I calculate huge matrices (of the order of 10^4 x 10^4 or more) in C++ (because Mathematica is too slow for this...) in 80-bit (long double) and export it to 128-bit (because Mathematica can only read either 64-bit or 128-bit with BinaryReadList). I import the matrices into Mathematica because it's much easier to make graphics, convergence analysis and so on. So after having loaded them into Mathematica, the numbers have mantissas of about 50 digits (the numbers on the left after the back tick `). But because they were originally calculated only in 80-bits, 50 digits are useless. In order to load them quickly, I need to convert them into compressed text. But before doing this, I would like to reduce the numbers to 20 digits, because this is 80-bit precision. This would reduce space on disk and load them more quickly. However, SetPrecision[z,p] or N[z,p] where z is a number with a mantissa of 50 decimal digits and p=20 is the desired precision does not reduce the digits at all. If I want to reduce it to 16 digits for example, I need to set p=4 or so. Why is this? Normally, when someone talks of a number z having p precision, I understand that it has a mantissa of p decimal digits. Am I missing something?

POSTED BY: Ulrich Utiger
3 Replies
Posted 20 hours ago

The problem is that the numbers in the matrices are mostly very small, of the order of 10^-4000, which is also why I calculated them in C++ using long double.
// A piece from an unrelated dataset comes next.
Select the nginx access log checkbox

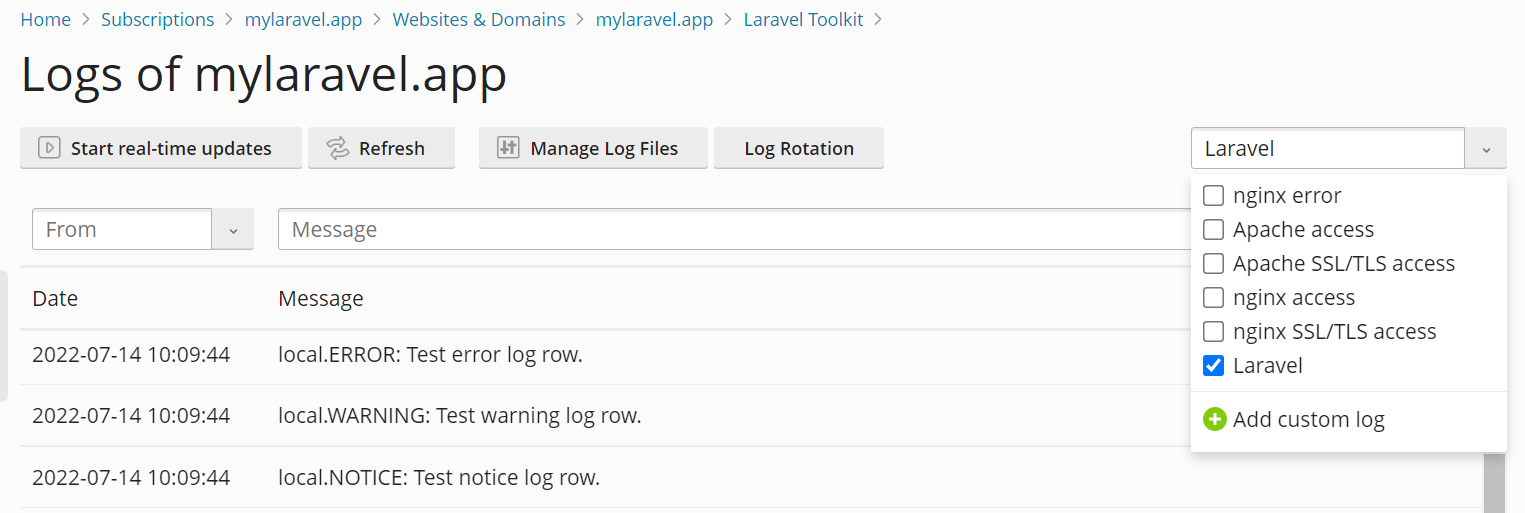[x=1213, y=298]
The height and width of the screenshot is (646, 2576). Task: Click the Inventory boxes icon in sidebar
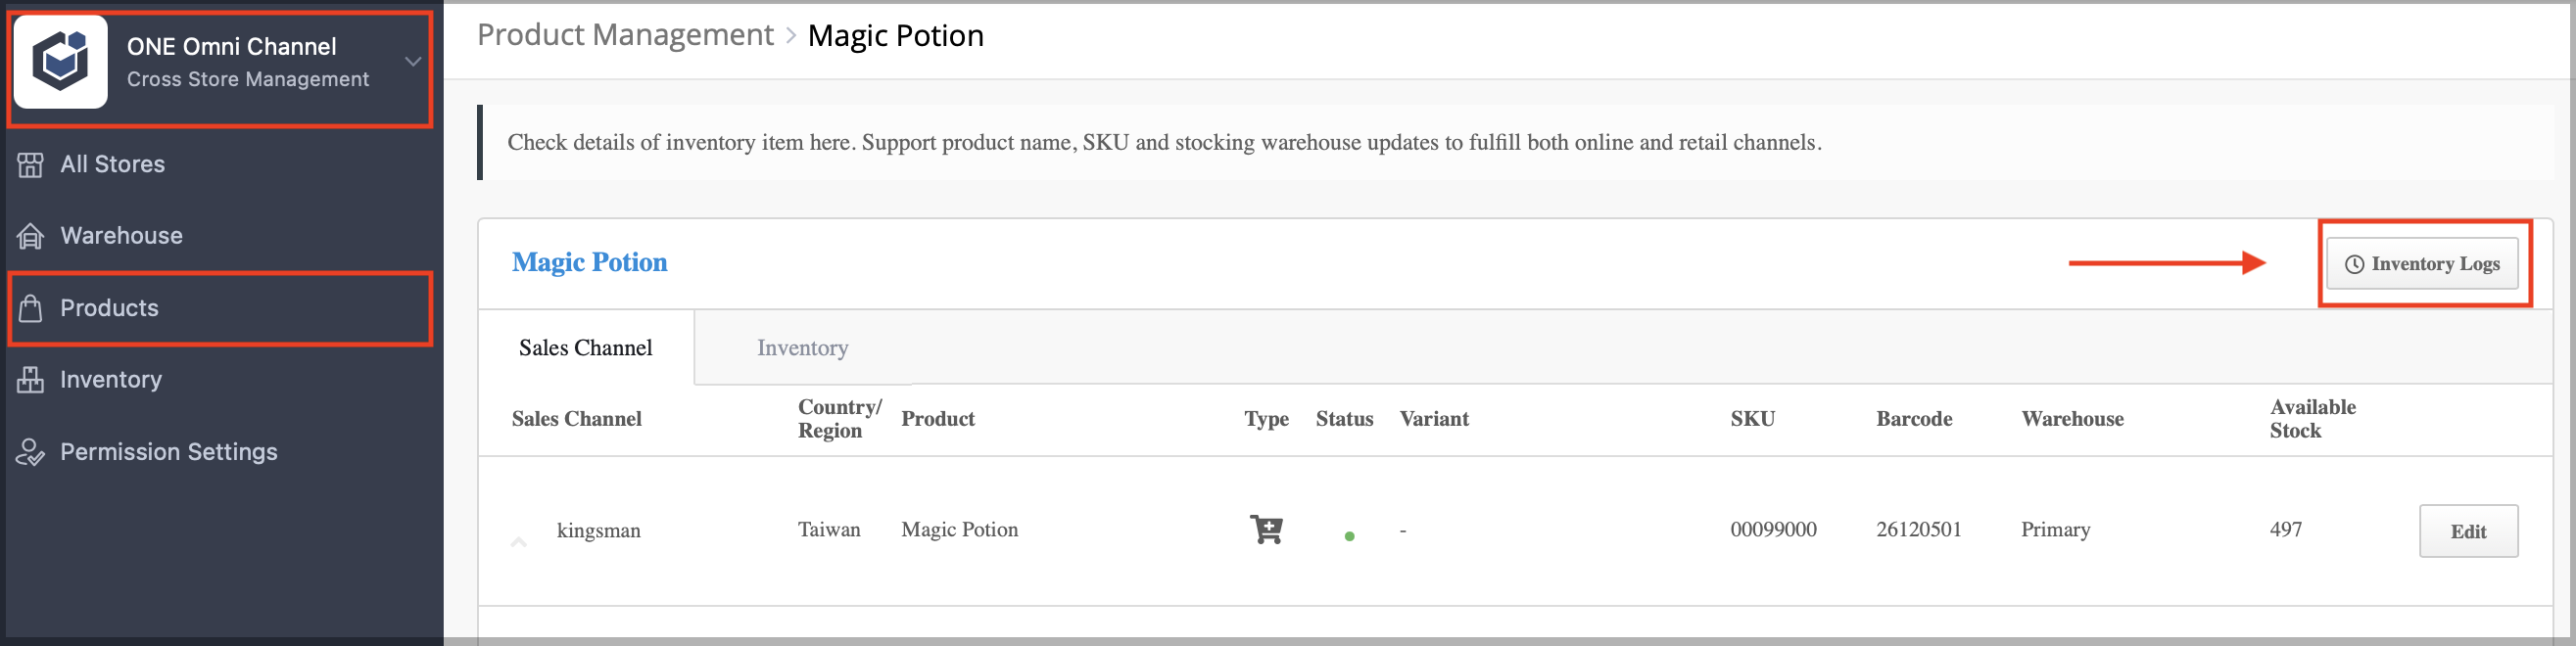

So Round[mantissa*10^-4000, 10^-20]=0. I could create a little function with MantissaExponent and separate the numbers in two and round only the mantissa. But this would take much more time than to create the matrices. Mathematica can handle arbitrary precision numbers but this is also slow. Speed is key here as I need to maximize the size of the matrices. I could do the same with C++ and save the file in text format, but then I had to compress the text, otherwise the file would get too voluminous. But if I am well informed, Mathematica would not be able to read the file as Compress and Uncompress use another format.

POSTED BY: Ulrich Utiger

SetPrecision and N do not reduce the number of digits, they just take note to disregard the digits beyond a position. You may try ResourceFunction["DecimalRound"].

POSTED BY: Gianluca Gorni

Related to Gianluca Gorni's response, you can round to a certain decimal place and then reset precision like so.

pi50 = N[Pi, 50];
InputForm[pi20 = SetPrecision[Round[pi50, 10^(-20)], 20]]
(* Out[72]//InputForm= 3.14159265358979323846`20. *)

This cuts down on the retained guard digits.